在留外国人と外国人観光客への対応について議論が交わされました

「増加する在留外国人や外国人観光客への日本宗教界の対応」を考えるシンポジウムが2月20日、大阪国際大学守口キャンパスで開催されました。主催したのは国際宗教研究所(所長・島薗進上智大学特任教授)でテーマは『グローバル化の進展と日本の宗教』。参加者は研究者や宗教者約70人で、立正佼成会からは中央学術研究所の川本貢市所長らが出席しました。

現在、日本に在留する外国人の数は約217万人で、その出身国と地域は190ほどに上ります。
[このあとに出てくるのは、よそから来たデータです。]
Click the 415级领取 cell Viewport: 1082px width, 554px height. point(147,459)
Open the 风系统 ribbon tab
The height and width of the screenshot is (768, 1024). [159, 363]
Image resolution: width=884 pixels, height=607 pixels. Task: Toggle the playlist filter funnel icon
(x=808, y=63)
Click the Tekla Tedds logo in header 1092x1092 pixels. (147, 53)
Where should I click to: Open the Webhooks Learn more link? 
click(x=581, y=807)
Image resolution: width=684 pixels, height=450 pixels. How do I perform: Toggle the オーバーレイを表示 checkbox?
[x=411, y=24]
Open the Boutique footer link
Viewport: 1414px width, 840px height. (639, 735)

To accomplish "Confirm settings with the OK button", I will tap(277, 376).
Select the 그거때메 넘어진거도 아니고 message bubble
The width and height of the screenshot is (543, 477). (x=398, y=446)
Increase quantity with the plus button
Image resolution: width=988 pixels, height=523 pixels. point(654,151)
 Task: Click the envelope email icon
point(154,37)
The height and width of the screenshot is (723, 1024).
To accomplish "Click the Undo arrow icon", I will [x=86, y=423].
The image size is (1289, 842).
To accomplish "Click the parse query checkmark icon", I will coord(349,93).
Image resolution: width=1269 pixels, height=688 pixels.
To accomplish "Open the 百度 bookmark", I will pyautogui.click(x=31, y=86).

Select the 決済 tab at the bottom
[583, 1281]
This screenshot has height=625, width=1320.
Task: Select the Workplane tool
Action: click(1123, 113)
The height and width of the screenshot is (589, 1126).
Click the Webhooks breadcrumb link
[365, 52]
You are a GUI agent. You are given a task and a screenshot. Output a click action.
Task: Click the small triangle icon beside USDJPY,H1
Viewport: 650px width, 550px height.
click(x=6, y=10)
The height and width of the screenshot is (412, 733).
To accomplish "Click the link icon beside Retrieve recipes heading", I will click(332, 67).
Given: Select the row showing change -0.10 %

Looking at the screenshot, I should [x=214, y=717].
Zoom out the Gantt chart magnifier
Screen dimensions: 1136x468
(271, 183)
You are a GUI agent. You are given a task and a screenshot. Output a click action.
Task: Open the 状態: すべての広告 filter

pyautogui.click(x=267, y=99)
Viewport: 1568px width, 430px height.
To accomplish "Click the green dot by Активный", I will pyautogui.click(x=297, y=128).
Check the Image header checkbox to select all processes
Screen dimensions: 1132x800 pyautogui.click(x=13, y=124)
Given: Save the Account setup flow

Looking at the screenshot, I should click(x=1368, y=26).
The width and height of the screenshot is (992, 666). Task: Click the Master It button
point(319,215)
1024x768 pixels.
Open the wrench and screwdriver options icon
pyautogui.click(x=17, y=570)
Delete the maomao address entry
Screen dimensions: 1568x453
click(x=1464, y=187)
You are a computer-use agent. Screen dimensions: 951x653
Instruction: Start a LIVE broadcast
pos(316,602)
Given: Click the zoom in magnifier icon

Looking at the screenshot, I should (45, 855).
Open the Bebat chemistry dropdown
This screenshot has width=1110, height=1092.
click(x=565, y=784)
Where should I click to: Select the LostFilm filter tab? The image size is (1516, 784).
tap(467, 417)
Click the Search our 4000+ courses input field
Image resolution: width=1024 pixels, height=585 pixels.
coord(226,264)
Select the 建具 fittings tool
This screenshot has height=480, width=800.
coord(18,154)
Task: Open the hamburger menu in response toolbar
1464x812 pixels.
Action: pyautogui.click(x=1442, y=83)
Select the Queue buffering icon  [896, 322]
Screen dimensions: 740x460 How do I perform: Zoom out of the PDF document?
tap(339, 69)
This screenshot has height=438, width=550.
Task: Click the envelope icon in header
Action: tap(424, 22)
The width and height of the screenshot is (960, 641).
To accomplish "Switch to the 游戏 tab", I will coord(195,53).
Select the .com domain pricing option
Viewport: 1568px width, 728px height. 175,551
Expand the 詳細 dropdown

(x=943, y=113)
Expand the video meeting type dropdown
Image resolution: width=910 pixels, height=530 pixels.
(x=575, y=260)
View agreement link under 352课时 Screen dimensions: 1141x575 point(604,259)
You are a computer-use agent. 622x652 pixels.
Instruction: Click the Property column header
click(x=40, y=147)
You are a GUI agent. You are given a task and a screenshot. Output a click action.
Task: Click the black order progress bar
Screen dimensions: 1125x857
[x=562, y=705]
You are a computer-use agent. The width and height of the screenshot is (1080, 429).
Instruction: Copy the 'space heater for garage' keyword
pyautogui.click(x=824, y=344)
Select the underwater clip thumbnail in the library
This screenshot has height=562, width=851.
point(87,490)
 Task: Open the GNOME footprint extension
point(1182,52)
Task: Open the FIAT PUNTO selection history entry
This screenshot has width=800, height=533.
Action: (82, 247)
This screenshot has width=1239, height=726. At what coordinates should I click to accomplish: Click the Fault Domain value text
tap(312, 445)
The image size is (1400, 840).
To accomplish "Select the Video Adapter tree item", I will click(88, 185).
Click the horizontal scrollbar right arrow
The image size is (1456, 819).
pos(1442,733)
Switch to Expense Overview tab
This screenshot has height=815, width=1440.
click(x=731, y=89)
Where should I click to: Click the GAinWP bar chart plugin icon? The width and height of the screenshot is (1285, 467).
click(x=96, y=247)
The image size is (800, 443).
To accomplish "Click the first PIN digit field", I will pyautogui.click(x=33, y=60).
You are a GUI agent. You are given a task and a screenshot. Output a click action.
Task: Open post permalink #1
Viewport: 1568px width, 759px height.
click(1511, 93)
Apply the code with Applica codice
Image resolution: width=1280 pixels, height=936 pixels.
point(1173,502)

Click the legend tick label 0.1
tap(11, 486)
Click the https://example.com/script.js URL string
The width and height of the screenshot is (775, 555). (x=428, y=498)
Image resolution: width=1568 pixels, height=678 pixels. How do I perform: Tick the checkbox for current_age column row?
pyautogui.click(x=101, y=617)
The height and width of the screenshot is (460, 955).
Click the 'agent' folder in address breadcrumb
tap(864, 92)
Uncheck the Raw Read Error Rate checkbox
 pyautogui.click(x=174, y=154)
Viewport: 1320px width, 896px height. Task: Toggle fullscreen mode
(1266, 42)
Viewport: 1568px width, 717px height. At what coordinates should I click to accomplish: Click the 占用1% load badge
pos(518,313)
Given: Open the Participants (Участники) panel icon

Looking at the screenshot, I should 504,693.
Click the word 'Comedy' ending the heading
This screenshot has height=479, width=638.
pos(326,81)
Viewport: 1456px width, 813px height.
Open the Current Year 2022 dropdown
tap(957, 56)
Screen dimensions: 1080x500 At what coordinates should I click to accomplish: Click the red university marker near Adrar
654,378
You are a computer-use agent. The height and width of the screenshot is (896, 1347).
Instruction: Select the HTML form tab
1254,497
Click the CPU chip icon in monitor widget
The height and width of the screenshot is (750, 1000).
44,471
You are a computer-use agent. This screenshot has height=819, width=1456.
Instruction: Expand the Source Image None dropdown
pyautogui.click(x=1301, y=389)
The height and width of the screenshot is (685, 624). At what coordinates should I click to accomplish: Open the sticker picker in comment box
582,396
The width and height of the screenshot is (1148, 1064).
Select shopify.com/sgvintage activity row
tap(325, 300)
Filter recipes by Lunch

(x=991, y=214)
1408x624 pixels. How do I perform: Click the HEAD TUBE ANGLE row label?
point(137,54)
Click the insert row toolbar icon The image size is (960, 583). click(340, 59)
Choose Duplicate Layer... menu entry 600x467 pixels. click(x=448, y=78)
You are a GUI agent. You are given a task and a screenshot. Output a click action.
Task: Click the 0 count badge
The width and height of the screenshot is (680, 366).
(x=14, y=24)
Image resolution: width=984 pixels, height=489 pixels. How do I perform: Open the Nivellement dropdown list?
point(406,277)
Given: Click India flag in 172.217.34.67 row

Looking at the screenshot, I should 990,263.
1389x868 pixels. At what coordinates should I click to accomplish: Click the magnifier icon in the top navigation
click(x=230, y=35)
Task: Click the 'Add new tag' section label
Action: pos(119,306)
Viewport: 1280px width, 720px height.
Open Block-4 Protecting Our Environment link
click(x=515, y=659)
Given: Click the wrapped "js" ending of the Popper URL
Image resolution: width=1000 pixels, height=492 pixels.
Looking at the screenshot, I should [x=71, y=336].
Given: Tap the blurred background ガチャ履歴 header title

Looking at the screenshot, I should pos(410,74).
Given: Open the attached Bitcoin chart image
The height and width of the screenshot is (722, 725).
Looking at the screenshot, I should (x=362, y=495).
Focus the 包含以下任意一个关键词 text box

居住地も以前は大都市に集中していましたが、最近では日本人男性と結婚して来日する外国人女性が増え全国の市町村に広がってきました。世界的な規模で人の移動が活発化(グローバル化)する中で、海外から流入してくる宗教や信仰とどう向き合っていけばいいのか、日本の宗教のあり方も問われるようになりました。
シンポジウムでは、「在留外国人とその宗教」という観点から大阪国際大学の三木英教授が実態調査の結果を発表。この中で、イスラームや日系ブラジル人のプロテスタント系教会、フィリピンのキリスト教系新宗教、台湾やタイ、ベトナム仏教などの宗教拠点が全国的に急増していることが報告され、その拠点が、集会や行事など祈りを通して祖国や信仰を同じくする人たちの絆を確認し、相互に助け合うコミュニティーとしての役割を果たしていることも明らかにされました。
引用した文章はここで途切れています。